The dogs may herd balls, carry balls in their mouths,
push balls, drop balls, walk on top of a ball, etc.
The ball is often a rope with a knot or knots tied in it,
or a saucer shaped plastic disc.
Despite dogs loving to play ball, and the fact that
people have played ball with their dogs for as long as
there have been balls, this is still mostly an unorganized sport.
Invisaball –
This includes dog sports that don’t use a ball,
and the dog doesn’t carry anything in his mouth.
But it excludes all bloodsports. It excludes any hunting event using live or dead animals. It excludes any event using any animal except dogs and people, for example, it excludes herding sheep. It excludes conformation events.
Invisaball group includes lure coursing, obedience, and agility type events.
Think of these events like decathalons.
Each club could have it’s own sport.
But an umbrella club could host all multiple sport clubs, and determine best overall score.
This will be important if ballsport with dogs catches on, because dogs that only do one thing, get way too focused on that one thing.
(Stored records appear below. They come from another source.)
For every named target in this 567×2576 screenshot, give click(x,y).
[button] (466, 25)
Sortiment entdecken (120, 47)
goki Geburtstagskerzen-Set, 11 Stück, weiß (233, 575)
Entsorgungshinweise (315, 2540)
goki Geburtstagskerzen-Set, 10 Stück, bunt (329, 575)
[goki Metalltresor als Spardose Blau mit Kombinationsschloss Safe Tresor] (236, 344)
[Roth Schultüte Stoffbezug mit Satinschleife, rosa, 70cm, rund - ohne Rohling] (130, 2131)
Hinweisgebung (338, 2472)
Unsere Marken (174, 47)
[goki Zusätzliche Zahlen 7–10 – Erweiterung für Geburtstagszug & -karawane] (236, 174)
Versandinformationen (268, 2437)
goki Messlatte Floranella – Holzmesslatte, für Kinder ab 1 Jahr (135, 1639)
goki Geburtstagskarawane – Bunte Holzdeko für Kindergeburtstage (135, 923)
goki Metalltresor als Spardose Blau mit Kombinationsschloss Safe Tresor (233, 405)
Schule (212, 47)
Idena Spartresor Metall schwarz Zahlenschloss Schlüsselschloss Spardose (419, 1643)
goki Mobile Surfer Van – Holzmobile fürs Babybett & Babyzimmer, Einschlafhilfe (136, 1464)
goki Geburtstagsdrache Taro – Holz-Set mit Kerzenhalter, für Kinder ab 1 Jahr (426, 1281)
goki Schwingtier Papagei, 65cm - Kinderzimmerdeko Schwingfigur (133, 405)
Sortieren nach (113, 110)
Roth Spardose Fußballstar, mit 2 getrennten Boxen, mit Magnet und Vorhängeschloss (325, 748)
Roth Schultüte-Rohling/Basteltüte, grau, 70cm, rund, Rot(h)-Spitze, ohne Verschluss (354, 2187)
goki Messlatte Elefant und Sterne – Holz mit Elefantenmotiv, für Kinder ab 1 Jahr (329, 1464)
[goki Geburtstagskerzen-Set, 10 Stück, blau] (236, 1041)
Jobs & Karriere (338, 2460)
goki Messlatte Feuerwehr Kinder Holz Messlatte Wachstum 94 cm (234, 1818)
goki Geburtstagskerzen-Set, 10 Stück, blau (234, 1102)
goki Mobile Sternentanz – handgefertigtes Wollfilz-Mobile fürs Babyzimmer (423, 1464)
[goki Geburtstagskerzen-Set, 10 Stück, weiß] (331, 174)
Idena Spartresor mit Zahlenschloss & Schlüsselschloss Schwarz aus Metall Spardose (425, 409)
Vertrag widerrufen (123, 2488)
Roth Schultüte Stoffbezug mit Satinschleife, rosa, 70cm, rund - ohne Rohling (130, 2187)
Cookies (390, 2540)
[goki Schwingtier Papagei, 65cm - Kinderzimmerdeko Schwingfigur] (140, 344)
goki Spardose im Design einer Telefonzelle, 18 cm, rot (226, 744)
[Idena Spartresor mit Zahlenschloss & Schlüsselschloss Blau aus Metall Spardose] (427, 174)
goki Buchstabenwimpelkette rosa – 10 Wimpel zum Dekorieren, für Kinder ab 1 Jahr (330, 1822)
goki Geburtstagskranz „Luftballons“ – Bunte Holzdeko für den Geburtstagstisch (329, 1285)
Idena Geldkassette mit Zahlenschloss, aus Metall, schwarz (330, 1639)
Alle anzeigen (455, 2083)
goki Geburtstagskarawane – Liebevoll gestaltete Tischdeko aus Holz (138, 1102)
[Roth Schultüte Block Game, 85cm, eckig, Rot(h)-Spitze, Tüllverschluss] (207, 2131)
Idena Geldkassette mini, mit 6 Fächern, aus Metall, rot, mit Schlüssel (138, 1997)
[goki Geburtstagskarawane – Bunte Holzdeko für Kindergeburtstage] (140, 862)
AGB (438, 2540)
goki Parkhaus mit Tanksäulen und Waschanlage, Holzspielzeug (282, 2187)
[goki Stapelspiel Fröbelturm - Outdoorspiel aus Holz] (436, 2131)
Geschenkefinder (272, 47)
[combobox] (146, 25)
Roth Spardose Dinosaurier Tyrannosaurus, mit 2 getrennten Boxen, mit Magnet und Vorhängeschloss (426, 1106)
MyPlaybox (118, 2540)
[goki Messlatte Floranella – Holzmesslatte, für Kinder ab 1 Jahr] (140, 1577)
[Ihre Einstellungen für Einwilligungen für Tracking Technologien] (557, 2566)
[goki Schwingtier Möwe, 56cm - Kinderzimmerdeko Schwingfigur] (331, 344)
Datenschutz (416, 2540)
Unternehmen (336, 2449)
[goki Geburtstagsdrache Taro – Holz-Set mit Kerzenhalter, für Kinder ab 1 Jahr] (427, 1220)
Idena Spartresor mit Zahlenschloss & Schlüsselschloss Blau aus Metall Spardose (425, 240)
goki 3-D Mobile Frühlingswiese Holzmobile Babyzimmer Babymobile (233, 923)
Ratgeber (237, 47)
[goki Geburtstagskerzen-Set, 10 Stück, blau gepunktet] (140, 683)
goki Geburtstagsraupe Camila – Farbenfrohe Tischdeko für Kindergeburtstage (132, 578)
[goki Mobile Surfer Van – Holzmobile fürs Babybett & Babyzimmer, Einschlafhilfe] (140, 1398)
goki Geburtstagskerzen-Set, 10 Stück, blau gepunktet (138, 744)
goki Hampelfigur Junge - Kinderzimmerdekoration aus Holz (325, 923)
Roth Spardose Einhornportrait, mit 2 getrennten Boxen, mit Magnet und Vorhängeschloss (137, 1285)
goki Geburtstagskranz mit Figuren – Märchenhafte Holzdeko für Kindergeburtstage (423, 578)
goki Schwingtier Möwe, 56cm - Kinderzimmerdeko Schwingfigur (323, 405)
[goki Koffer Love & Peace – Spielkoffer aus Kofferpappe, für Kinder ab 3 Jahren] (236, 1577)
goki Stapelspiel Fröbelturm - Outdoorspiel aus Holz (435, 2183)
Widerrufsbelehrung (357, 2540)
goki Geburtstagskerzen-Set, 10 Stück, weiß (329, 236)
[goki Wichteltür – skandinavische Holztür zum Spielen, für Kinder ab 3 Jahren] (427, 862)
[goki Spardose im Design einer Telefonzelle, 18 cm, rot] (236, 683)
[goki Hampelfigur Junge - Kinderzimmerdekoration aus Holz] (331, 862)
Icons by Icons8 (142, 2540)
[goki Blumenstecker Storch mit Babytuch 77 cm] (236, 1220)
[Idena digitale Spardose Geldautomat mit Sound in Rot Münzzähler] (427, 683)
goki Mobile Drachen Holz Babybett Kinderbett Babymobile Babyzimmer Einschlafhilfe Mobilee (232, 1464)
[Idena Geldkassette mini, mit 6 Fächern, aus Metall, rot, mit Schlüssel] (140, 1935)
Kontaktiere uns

By having overall winners, whose scores from different events are merged, or whose ranks are tallied together (lowest number wins), we nip in the bud, specialization at a task that has no use.
If you are breeding dogs that guide blind people, you want a dog that is a specialist.
But if you are breeding dogs for a sport that has no use in the real world, what happens to the losers? They are often too fast, athletic, and driven for pet homes.
I think it would be better to have single sports for those who want that specialization, but to have tracking, drill, tricks, lure, dancing, etc as parts of various triathons, pentathon, decathons. This will produce a dog who is very trainable.
Dogs that are easily trained for multiple differing events are useful, and more apt to produce useful puppies.
Because all of these events would be off-leash (for point shows) and none of them would be based on appearence, the dogs selected for broodstock would have to be socialable or well trained enough to participate in performing off leash under voice and hand signal control.
Participants will quickly figure out the value of a good dog, that trains easily, and is co-operative, which is what pet puppy buyers are most likely to be happiest with too.
Dogs whose owners invest the time to train their dogs for multiple tasks, don’t move on to another dog, they keep the one they’ve trained and are proud of.
Dogs who are good at different things are less extreme than dogs that focus on one thing. One note dogs don’t fit in to any slot but the one they specialize in.
Of course, all of this just goes right out the window if we are talking about having this in America, where the people who are already into exhibiting dogs, don’t have a system of ear tattoos, or even a microchip screening before showing.
They’d have to abandon the old system, or ignore it and get the pet people into a new organization.